Didn't tried by myself but you can use dismax as bq parameter also.
&bq=(+*:* -_query_:"{!dismax qf=song album}ringtone cover")^100
wiki.apache.org/solr/LocalParams
http://www.lucidimagination.com/blog/2009/03/31/nested-queries-in-solr/
Re: Boosting tips
Posted by Vinicius Carvalho <vi...@gmail.com>.
Thank Ahmet, I did that, it kinda worked (not as well as expected) the
document with ringtone was the 1st match, it was moved to the 2nd position,
I was expecting it to be at very bottom. Tried other factors for boosting
up to 10E6 but no success.
Another issue, is that I have some bad words I really would like to
penalize like: ringtone, instrumental, cover, tribute, and they appear on
multiple fields. I was wondering if there's a better way of doing this
instead of creating a big bq string like:
(*:* -song:ringtone)^100 (*:* -album:ringtone)^100 ... and so on.
Cheers
On Wed, Jul 11, 2012 at 7:15 AM, Ahmet Arslan <io...@yahoo.com> wrote:
>
> > I deviate from the examples by creating multiple cores
> > (artits,tracks,
> > albums)
> >
> > my boost is:
> > <str name="qf">song^4 artist^4 album</str>
> > <str name="pf">song
> > artist^4</str>
> > <str
> > name="pf2">artist^8</str>
> >
> >
> > One thing that is being tough is coming with the right
> > boosting. What I'm
> > doing is that if the user enters a free text, I search into
> > 3 fields
> > (track, album, artist). So let's say:
> >
> > Adele someone like you.
> >
> > My problem is that I have some songs (ring tones) which have
> > the song name
> > with Adele on it, and those are being ranked higher than a
> > song by Adele.
> > For instance:
> >
> > <song>Adele - Someone Like You ringtone</song>
> > <artist>Ringtone of Adele song</artist>
> >
> > ranks higher than:
> >
> > <song>someone like you</song>
> > <artist>Adele</artist>
> >
> > I can see why using debug, as the first result gets more
> > "points" on its
> > score for having adele, someone and "adele someone" on the
> > song.

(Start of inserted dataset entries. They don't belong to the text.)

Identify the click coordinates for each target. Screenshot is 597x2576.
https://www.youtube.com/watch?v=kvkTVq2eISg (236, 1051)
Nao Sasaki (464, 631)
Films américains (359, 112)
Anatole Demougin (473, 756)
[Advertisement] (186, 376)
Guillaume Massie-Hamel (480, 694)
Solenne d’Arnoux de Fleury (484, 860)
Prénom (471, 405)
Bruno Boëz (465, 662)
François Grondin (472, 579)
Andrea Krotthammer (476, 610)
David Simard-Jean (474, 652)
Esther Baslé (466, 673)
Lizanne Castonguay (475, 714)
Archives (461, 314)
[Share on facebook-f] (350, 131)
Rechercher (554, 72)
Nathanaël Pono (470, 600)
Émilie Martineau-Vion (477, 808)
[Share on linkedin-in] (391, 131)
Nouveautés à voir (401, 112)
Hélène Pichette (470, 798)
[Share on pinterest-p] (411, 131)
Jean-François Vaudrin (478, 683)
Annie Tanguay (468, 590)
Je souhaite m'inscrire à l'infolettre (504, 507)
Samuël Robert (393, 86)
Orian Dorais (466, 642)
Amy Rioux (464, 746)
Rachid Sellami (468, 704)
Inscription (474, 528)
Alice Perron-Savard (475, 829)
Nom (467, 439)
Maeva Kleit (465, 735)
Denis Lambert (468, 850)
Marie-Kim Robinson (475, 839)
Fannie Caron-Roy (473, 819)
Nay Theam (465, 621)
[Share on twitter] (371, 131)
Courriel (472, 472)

I was
> > wondering if there's an way out of this type of situation.
>
> I think this is expected because first result contains whole query in the
> same order. pf parameter kicks in. I would punish ringtone type documents
> using bq parameter. Something like that
> &bq=(*:* -song:ringtone)^100
>
> If you can create additional field like songType={ringtone, ...} at index
> time, you can faceting to filter results.
>
--
The intuitive mind is a sacred gift and the
rational mind is a faithful servant. We have
created a society that honors the servant and
has forgotten the gift.
Re: Boosting tips
Posted by Ahmet Arslan <io...@yahoo.com>.

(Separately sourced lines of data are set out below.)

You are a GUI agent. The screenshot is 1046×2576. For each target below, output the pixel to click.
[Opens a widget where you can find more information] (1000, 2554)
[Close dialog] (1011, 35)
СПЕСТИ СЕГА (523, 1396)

> I deviate from the examples by creating multiple cores
> (artits,tracks,
> albums)
>
> my boost is:
> <str name="qf">song^4 artist^4 album</str>
> <str name="pf">song
> artist^4</str>
> <str
> name="pf2">artist^8</str>
>
>
> One thing that is being tough is coming with the right
> boosting. What I'm
> doing is that if the user enters a free text, I search into
> 3 fields
> (track, album, artist). So let's say:
>
> Adele someone like you.
>
> My problem is that I have some songs (ring tones) which have
> the song name
> with Adele on it, and those are being ranked higher than a
> song by Adele.
> For instance:
>
> <song>Adele - Someone Like You ringtone</song>
> <artist>Ringtone of Adele song</artist>
>
> ranks higher than:
>
> <song>someone like you</song>
> <artist>Adele</artist>
>
> I can see why using debug, as the first result gets more
> "points" on its
> score for having adele, someone and "adele someone" on the
> song. I was
> wondering if there's an way out of this type of situation.

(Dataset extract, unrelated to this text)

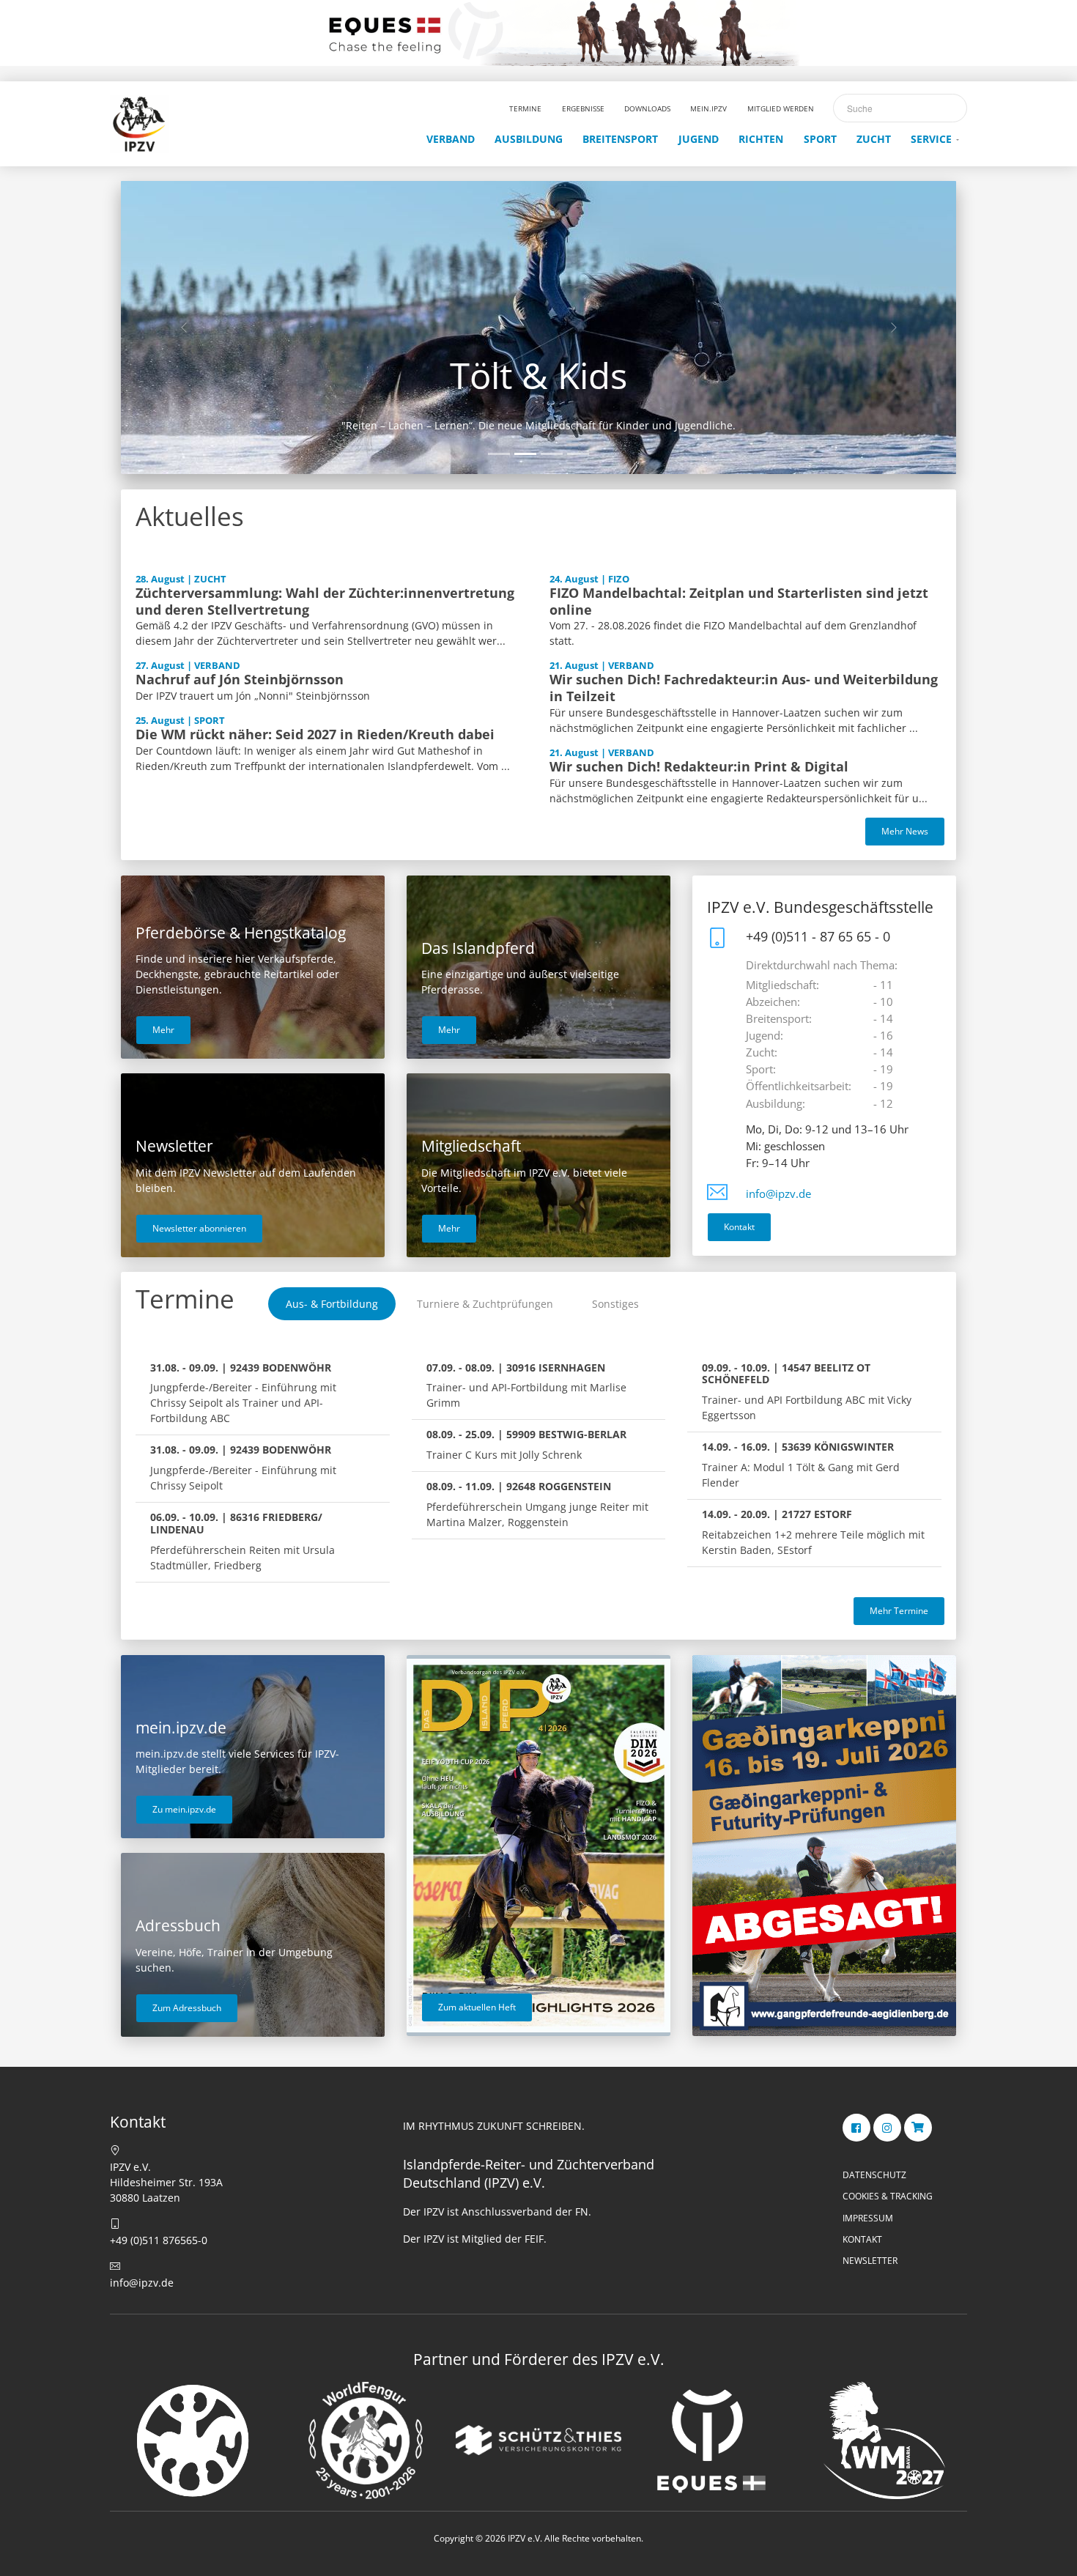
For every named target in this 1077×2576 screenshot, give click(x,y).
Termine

I think this is expected because first result contains whole query in the same order. pf parameter kicks in. I would punish ringtone type documents using bq parameter. Something like that
&bq=(*:* -song:ringtone)^100
If you can create additional field like songType={ringtone, ...} at index time, you can faceting to filter results.